C++ tolower on special characters such as ü


I have trouble transforming a string to lowercase with the tolower() function in C++. With normal strings, it works as expected, however special characters are not converted successfully.

How I use my function:

string NotLowerCase = "Grüßen";
string LowerCase = "";
for (unsigned int i = 0; i < NotLowerCase.length(); i++) {
    LowerCase += tolower(NotLowerCase[i]);
    }

For example:

  1. Test -> test
  2. TeST2 -> test2
  3. Grüßen -> gr????en
  4. (§) -> ()

3 and 4 are not working as expected as you can see

How can I fix this issue? I have to keep the special chars, but as lowercase.


Solution

  • The sample code (below) from tolower shows how you fix this; you have to use something other than the default "C" locale.

    #include <iostream>
    #include <cctype>
    #include <clocale>
    
    int main()
    {
        unsigned char c = '\xb4'; // the character Ž in ISO-8859-15
                                  // but ´ (acute accent) in ISO-8859-1 
    
        std::setlocale(LC_ALL, "en_US.iso88591");
        std::cout << std::hex << std::showbase;
        std::cout << "in iso8859-1, tolower('0xb4') gives "
                  << std::tolower(c) << '\n';
        std::setlocale(LC_ALL, "en_US.iso885915");
        std::cout << "in iso8859-15, tolower('0xb4') gives "
                  << std::tolower(c) << '\n';
    }
    

    You might also change std::string to std::wstring which is Unicode on many C++ implementations.
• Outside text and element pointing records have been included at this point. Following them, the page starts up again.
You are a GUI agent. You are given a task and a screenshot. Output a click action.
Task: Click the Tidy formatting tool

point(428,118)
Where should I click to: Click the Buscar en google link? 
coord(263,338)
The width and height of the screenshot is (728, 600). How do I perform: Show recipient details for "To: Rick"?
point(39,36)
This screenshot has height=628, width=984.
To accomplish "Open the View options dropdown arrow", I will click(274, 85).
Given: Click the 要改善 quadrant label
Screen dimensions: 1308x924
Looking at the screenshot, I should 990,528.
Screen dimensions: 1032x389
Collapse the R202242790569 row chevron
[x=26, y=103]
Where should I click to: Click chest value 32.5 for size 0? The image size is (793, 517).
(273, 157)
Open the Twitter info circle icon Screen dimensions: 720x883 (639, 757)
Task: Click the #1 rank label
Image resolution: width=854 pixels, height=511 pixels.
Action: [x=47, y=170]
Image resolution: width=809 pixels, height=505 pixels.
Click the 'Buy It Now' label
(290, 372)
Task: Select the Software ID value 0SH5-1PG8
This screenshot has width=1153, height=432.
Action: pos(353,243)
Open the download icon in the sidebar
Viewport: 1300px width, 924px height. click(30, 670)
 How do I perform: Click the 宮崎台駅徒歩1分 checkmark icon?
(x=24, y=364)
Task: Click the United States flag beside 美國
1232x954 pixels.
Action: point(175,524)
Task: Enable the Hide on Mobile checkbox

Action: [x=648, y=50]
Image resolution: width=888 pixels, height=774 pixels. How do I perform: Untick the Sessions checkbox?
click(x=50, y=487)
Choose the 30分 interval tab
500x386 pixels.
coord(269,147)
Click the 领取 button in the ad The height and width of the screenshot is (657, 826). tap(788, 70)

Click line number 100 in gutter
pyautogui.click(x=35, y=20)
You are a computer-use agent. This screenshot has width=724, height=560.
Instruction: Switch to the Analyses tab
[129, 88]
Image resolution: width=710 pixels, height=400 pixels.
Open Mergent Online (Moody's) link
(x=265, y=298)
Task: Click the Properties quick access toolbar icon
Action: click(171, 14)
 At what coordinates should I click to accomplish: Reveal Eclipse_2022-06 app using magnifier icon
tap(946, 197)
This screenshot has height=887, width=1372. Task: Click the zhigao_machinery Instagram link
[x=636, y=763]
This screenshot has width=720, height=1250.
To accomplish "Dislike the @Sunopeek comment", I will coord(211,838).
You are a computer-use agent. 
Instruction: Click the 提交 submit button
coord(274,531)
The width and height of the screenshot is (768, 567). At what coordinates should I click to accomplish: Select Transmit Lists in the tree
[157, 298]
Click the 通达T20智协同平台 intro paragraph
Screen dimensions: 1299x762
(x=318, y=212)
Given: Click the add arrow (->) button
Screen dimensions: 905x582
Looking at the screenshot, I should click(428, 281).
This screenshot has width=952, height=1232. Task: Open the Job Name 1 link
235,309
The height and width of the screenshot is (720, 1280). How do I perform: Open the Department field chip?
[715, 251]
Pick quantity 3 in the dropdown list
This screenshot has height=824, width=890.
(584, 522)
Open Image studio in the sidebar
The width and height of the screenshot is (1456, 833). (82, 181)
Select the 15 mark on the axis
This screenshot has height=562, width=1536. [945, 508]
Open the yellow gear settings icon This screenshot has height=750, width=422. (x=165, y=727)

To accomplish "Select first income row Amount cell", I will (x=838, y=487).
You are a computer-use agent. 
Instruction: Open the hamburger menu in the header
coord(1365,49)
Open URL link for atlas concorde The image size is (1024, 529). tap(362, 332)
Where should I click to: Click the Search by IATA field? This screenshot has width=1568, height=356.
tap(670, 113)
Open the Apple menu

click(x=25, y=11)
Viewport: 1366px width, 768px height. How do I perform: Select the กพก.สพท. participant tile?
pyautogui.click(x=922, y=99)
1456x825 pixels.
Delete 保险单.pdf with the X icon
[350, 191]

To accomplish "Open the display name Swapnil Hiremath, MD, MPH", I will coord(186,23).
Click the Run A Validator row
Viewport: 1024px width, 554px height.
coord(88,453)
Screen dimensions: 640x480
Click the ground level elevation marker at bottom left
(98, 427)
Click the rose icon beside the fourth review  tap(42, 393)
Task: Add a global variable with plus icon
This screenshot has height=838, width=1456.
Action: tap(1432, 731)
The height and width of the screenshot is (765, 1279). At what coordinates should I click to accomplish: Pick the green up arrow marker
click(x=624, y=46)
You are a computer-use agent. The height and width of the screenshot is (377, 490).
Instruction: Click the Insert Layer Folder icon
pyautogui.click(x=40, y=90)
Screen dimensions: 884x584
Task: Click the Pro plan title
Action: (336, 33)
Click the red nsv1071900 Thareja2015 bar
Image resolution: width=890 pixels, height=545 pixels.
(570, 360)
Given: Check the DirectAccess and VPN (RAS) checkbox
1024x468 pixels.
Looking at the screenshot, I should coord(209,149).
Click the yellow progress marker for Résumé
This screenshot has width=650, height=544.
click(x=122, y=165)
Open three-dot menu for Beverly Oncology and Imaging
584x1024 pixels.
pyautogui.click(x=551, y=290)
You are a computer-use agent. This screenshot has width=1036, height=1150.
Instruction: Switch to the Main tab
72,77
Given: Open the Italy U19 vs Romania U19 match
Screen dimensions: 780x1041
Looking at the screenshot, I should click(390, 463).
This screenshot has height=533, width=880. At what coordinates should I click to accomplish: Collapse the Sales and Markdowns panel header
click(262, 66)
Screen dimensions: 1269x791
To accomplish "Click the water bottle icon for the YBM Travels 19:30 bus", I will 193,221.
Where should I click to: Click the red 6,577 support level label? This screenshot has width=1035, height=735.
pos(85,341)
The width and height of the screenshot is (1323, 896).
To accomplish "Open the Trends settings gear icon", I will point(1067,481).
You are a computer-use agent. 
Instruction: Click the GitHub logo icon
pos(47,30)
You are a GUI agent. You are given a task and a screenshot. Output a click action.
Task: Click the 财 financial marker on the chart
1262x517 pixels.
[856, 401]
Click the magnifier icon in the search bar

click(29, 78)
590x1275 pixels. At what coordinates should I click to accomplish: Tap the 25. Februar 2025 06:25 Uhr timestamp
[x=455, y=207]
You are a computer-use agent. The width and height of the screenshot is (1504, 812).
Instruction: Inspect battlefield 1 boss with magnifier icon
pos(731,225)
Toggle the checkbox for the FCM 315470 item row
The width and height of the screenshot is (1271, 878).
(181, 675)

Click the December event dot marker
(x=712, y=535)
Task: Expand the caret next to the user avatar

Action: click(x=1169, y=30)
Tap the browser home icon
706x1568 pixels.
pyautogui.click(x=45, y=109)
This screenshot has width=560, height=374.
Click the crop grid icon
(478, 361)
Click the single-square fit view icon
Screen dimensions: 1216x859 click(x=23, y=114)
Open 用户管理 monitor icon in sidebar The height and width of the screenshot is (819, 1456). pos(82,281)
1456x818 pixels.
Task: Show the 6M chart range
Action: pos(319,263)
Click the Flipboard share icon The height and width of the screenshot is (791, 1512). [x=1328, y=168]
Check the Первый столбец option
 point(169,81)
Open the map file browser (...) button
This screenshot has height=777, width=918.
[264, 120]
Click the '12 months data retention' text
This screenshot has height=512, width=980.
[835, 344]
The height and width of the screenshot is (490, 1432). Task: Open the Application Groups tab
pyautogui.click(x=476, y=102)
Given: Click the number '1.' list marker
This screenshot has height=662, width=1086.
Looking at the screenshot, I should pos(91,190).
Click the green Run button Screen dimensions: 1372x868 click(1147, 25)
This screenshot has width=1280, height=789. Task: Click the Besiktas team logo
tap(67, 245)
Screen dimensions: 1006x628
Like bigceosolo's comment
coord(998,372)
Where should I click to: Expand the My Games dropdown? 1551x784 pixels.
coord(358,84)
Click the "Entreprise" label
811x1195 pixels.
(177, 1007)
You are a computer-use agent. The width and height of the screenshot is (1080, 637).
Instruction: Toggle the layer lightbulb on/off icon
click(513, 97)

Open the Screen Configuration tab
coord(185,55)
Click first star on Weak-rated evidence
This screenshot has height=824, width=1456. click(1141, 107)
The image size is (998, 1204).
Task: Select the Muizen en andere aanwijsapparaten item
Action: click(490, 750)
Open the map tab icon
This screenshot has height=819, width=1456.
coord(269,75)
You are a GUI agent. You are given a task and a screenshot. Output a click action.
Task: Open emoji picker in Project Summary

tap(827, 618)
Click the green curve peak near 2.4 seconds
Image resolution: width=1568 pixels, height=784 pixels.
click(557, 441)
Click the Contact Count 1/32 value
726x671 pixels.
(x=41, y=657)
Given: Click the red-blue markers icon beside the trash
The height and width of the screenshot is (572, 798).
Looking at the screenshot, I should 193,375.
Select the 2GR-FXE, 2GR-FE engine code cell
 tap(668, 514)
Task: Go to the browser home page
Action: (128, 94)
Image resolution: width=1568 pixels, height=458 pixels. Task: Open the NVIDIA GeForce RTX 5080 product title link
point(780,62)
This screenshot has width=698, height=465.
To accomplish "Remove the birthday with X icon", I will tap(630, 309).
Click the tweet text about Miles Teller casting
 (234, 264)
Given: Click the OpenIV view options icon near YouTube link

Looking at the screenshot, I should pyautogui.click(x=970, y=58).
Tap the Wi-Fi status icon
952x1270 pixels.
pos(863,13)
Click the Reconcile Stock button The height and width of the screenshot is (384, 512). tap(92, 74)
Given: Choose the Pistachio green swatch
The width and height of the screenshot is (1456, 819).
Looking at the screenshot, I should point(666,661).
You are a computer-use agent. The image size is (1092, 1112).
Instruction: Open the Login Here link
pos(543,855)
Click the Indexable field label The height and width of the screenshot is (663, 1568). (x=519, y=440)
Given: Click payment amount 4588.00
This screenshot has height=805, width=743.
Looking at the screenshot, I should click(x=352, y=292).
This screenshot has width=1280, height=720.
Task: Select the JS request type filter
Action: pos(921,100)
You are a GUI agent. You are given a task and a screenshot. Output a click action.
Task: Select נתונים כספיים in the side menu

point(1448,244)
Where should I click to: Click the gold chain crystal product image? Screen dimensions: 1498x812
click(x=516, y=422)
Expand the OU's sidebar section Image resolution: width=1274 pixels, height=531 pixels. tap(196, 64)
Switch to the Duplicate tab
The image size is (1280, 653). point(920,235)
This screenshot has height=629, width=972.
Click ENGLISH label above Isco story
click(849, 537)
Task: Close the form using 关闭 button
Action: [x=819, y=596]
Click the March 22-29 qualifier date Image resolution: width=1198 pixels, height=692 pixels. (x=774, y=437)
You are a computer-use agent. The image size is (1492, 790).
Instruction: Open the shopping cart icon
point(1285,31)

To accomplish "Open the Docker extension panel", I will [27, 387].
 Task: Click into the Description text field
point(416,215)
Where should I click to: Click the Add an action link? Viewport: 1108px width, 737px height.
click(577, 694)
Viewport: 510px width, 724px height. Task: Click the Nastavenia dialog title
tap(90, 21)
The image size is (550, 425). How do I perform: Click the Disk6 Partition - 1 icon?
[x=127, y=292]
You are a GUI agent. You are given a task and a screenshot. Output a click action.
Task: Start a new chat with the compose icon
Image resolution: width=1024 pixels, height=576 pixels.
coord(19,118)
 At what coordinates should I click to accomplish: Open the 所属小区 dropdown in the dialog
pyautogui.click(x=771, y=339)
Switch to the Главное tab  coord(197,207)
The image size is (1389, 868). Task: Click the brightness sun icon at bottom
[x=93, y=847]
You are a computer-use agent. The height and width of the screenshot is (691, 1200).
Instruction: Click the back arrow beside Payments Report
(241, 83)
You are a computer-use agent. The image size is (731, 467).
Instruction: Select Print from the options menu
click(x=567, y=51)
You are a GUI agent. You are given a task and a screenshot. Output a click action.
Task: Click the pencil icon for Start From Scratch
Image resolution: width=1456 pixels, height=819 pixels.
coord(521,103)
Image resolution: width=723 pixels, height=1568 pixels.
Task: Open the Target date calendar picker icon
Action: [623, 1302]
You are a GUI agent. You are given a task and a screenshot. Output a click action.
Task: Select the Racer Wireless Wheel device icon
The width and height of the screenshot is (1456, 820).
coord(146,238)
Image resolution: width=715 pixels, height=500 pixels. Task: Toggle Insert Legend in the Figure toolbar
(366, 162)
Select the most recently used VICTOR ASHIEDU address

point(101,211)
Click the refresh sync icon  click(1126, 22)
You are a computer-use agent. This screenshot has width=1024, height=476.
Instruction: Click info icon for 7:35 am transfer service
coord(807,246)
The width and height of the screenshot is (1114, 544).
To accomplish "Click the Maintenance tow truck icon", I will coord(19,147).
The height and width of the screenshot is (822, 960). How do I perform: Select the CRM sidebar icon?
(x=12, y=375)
    wstring NotLowerCase = L"Grüßen";
    wstring LowerCase;
    for (auto&& ch : NotLowerCase) {
        LowerCase += towlower(ch);
        }
    

    Guidance from Microsoft is to "Normalize strings to uppercase", so you might use toupper or towupper instead.

    Keep in mind that a character-by-character transformation might not work well for some languages. For example, using German as spoken in Germany, making Grüßen all upper-case turns it into GRÜESSEN (although there is now a capital ). There are numerous other "problems" such a combining characters; if you're doing real "production" work with strings, you really want a completely different approach.

    Finally, C++ has more sophisticated support for managing locales, see <locale> for details.